NEW DELHI — More than 22.79 lakh candidates re-sat a national entrance examination this week, seven weeks after the agency conducting it cancelled the original over a paper leak, in an arrangement officials described as giving the testing body the second chance it needed.

Ahead of the re-examination, held across 551 cities, the agency conducted a nationwide mock drill and deployed what it called a multi-layered security framework: more than 1.38 lakh CCTV cameras, AI-based live monitoring, 51,311 signal jammers, and over two lakh personnel, assembled to protect a single document the same agency had been unable to protect on its own premises in May. An official said the scale of the deployment reflected the seriousness with which the agency now treated the integrity it had previously misplaced.

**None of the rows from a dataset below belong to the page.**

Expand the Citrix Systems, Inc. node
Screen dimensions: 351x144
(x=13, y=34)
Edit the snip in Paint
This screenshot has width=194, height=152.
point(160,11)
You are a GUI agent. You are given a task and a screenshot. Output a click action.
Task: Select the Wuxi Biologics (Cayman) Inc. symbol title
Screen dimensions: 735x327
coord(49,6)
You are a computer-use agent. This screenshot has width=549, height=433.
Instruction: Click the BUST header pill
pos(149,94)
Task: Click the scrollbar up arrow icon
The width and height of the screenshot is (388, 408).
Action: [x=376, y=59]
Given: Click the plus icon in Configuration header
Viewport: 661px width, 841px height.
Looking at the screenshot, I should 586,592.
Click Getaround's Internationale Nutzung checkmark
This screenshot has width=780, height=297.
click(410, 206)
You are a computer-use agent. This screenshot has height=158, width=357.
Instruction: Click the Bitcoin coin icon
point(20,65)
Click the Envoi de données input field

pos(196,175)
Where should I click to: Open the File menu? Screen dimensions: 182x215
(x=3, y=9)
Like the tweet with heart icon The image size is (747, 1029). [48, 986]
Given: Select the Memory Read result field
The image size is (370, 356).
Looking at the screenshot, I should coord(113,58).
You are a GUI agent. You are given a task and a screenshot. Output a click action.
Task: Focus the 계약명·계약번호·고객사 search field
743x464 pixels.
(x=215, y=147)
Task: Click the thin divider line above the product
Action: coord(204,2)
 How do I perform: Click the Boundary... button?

Under the arrangement, the candidates absorb the cost of the failure, repeating months of preparation so the institution responsible can be seen to have improved. Officials noted the division of labour — the body that failed ran a security drill while the candidates who did nothing wrong sat the exam again — was consistent with precedent, the agency having cancelled or postponed several major examinations in recent years.

A spokesperson expressed confidence the new measures would prevent any recurrence, at least until the next one, and thanked the candidates for their patience in helping the agency rebuild trust in itself. The jammers, he added, had performed flawlessly, blocking every signal except the original leak, which took place in advance.